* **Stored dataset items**
- Opening Delimiter -
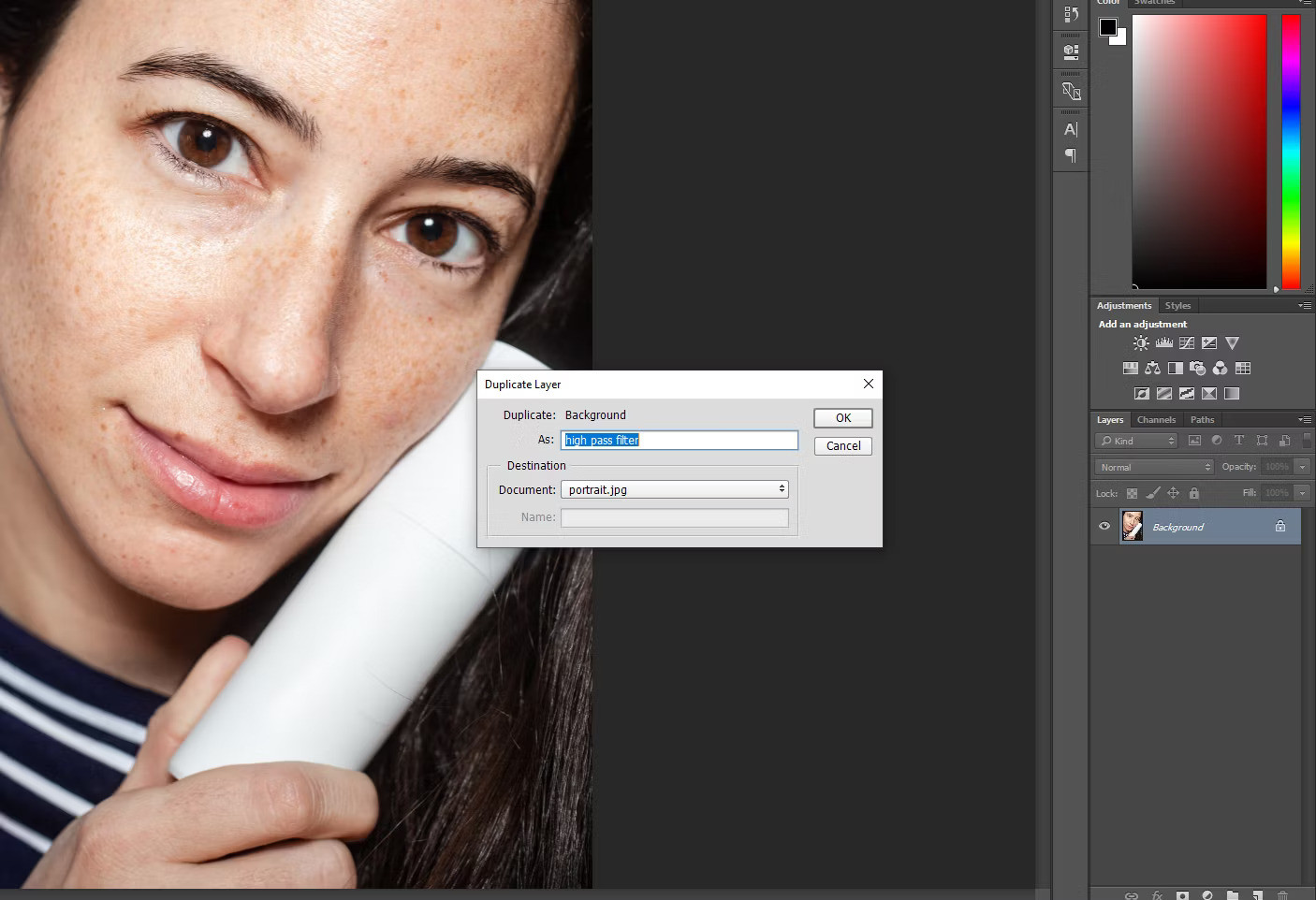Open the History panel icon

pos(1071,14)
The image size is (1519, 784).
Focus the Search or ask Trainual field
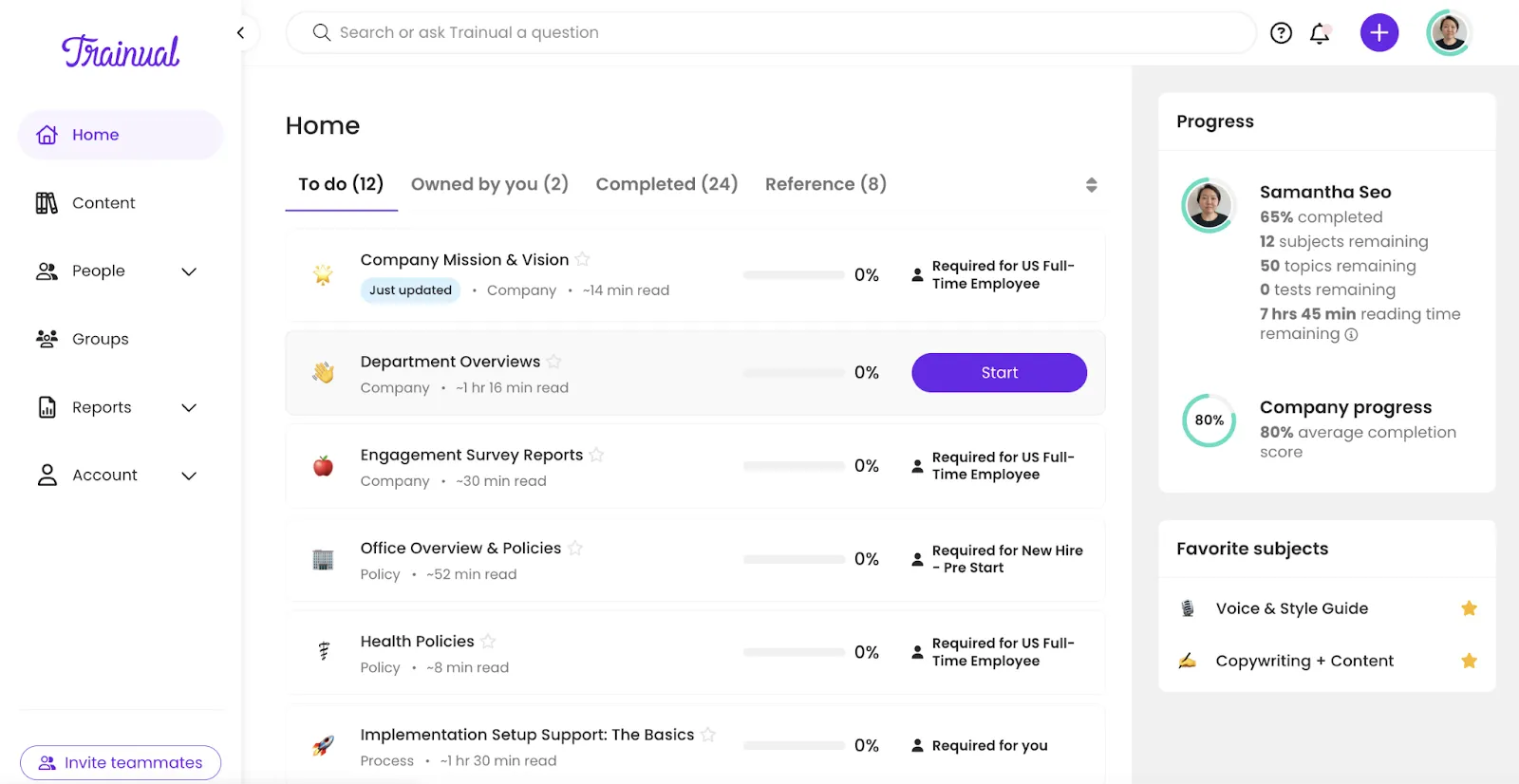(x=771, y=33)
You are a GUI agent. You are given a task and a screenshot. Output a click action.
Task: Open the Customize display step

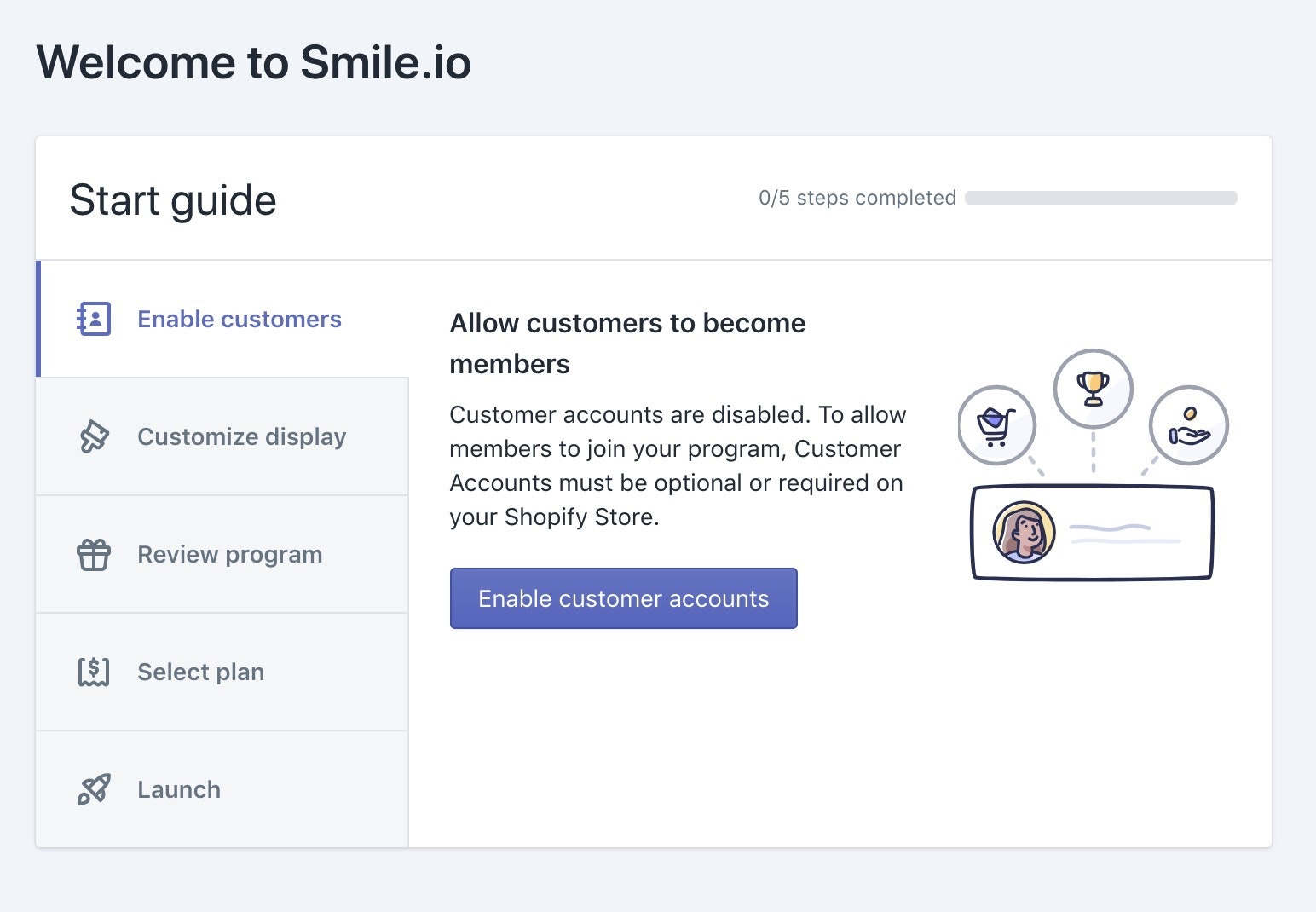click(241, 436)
- Closing Delimiter -
* **WORK TO BE COMPLETED**
Leave the pictures out and restate exactly the lines from the one that has "The image size is (1519, 784)." through the final line of the entries above, both ends included.

* **SOLVED PROBLEM**
The image size is (1519, 784).
Focus the Search or ask Trainual field
(x=771, y=33)
You are a GUI agent. You are given a task and a screenshot. Output a click action.
Task: Open the Customize display step

click(241, 436)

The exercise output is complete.